*** Material to process Section Begins ***

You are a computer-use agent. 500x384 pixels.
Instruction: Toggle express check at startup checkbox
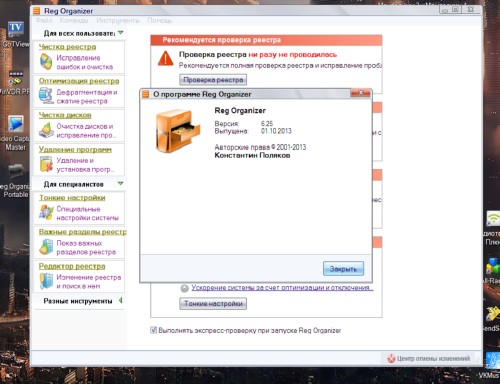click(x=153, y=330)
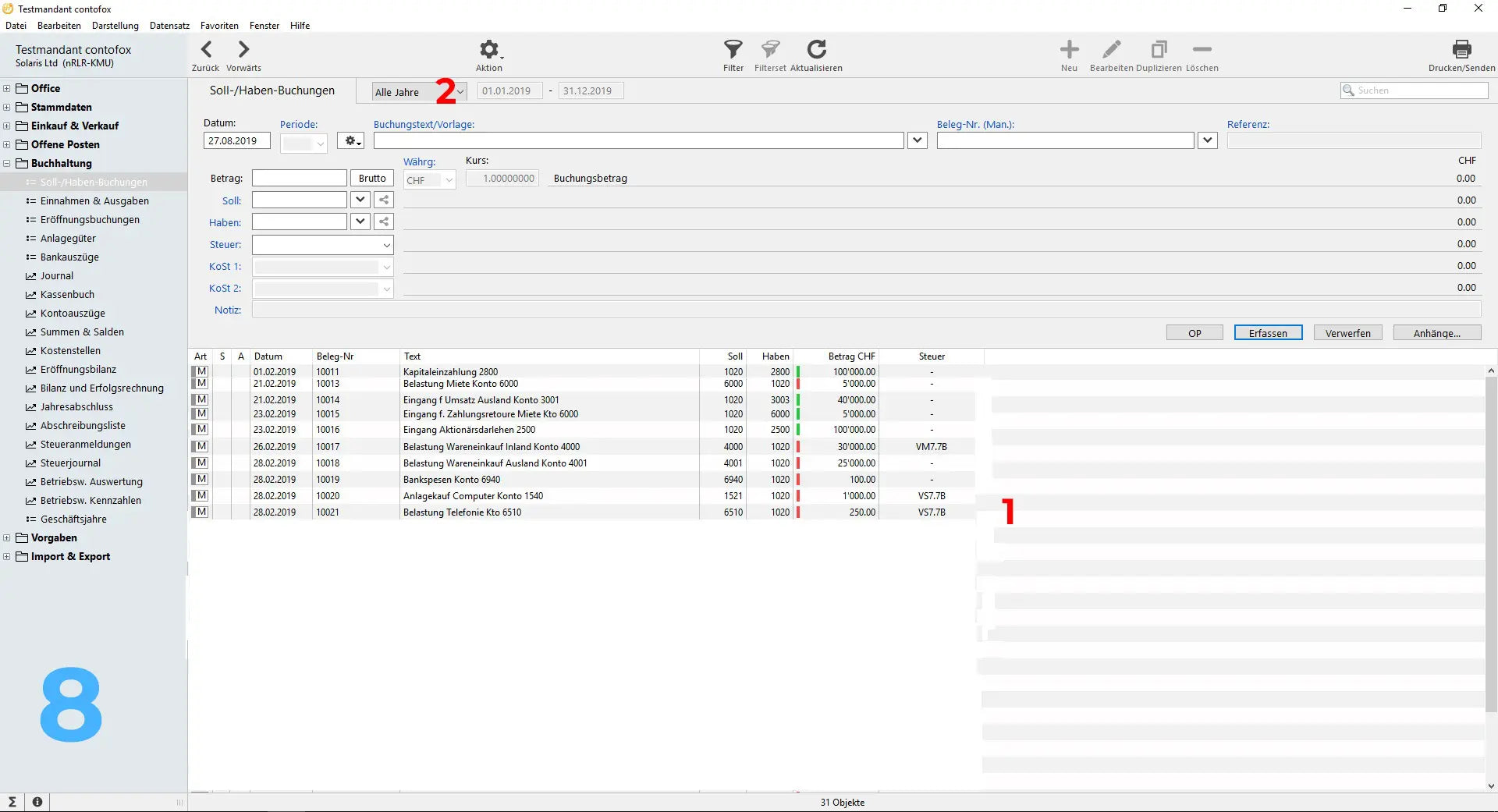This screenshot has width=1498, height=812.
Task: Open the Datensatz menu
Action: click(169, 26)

*** Material to process Section Ends ***

Goal of the exercise
If a line falls between the one containing "Instruction: Toggle express" and the last line of the records above, inclusive, restate it exactly; leave out the pictures and everything else.

Answer for this exercise
Instruction: Toggle express check at startup checkbox
click(x=153, y=330)
This screenshot has width=1498, height=812.
Task: Open the Datensatz menu
Action: click(169, 26)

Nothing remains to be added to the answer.